Petugas Pos Pantau Gunung Semeru, Sigit Rian, memberikan imbauan kepada warga dan wisatawan yang berada di sekitar lokasi untuk tidak melakukan aktivitas apapun di sektor tenggara sepanjang Besuk Kobokan, sejauh 13 km dari puncak gunung.
"Di luar jarak tersebut, masyarakat tidak melakukan aktivitas pada jarak 500 meter dari tepi sungai (sempadan sungai) di sepanjang Besuk Kobokan karena berpotensi terlanda perluasan awan panas dan aliran lahar hingga jarak 17 km dari puncak," ujarnya.
Ia juga mengingatkan agar masyarakat tidak beraktivitas dalam radius 5 km dari kawah atau puncak Gunung Api Semeru karena berisiko terhadap bahaya lontaran batu (pijar).

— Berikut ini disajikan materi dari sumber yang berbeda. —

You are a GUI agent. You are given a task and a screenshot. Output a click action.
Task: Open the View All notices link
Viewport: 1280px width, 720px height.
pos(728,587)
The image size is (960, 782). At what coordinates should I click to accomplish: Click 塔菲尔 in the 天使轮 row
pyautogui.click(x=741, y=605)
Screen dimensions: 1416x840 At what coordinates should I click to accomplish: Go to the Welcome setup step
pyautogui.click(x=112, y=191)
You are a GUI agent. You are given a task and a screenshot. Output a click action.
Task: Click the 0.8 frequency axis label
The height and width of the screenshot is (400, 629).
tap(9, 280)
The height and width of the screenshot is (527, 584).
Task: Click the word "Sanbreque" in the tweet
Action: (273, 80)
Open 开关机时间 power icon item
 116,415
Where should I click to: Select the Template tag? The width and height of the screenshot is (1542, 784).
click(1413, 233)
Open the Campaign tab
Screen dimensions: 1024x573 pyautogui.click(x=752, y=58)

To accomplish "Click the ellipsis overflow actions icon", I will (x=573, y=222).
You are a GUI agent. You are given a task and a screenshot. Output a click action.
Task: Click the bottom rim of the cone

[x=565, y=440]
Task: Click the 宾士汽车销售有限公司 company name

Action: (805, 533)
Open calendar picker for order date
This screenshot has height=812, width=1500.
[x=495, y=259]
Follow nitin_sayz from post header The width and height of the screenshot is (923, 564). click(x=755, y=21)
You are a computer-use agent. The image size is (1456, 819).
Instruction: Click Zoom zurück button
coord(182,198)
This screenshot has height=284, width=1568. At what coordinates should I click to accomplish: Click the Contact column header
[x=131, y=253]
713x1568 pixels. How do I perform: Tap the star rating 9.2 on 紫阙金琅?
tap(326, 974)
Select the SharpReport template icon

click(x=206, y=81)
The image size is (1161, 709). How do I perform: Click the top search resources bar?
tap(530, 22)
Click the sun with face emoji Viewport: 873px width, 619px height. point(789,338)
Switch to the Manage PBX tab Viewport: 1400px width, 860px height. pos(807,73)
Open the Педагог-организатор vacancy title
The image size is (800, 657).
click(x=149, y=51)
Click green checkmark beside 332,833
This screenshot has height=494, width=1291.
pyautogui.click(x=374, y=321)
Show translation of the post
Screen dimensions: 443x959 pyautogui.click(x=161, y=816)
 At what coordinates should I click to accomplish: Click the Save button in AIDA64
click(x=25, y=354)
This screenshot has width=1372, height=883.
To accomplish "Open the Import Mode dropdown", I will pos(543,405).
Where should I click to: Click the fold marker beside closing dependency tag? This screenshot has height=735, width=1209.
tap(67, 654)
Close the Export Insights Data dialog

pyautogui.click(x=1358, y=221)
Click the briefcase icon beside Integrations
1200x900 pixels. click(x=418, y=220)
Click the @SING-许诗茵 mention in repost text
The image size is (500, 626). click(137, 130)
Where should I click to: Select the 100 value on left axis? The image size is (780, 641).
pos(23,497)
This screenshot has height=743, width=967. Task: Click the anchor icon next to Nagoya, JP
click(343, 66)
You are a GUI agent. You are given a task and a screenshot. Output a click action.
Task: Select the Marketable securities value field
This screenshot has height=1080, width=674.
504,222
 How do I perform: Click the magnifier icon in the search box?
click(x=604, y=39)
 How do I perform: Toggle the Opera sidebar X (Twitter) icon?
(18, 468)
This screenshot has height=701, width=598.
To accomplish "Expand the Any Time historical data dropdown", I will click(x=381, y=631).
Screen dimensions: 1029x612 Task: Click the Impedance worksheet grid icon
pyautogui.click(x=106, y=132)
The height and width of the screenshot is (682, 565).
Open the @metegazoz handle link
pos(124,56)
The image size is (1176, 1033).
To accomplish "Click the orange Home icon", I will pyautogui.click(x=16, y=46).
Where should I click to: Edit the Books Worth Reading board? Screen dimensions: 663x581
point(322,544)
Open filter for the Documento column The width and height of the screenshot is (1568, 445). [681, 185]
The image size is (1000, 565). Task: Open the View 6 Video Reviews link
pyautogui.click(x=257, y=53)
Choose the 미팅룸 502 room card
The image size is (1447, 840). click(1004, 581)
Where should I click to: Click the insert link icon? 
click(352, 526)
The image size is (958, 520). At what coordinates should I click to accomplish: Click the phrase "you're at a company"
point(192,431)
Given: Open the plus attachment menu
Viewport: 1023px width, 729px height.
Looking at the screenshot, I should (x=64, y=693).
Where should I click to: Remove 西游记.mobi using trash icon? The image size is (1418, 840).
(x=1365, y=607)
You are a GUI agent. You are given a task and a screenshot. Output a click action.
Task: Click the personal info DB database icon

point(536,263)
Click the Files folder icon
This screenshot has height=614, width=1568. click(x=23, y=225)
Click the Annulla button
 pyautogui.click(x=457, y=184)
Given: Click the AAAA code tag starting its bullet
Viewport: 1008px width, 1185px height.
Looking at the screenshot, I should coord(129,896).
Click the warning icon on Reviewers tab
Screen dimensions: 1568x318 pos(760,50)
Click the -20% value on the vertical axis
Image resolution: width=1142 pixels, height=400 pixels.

Selalu waspada terhadap potensi awan panas, guguran lava, dan lahar di sepanjang aliran sungai atau lembah yang berhulu di puncak Gunung Api Semeru, terutama di sepanjang Besuk Kobokan, Besuk Bang, Besuk Kembar, dan Besuk Sat, serta potensi lahar pada sungai-sungai kecil yang merupakan anak sungai dari Besuk Kobokan.
Sepanjang tahun 2026, Gunung Semeru tercatat telah meletus sebanyak 300 kali. Hingga hari ini, Jumat 13 Februari 2026, pukul 07.59 WIB, status Gunung Semeru masih berada pada level Siaga (Level III).
Alami 24 Kali Gempa
Berdasarkan laporan dari PVMBG, hasil pemantauan pada hari Jumat (13/2/2026) menunjukkan bahwa antara pukul 00.00 hingga 06.00 WIB, Gunung Semeru tercatat mengalami 24 kali gempa yang berkaitan dengan Letusan/Erupsi.
Gempa-gempa tersebut memiliki amplitudo berkisar antara 15 hingga 22 mm dan berlangsung selama 50 hingga 153 detik. Selain itu, terdapat juga 3 kali gempa Guguran yang amplitudonya bervariasi antara 2 hingga 15 mm dengan durasi gempa antara 48 hingga 82 detik.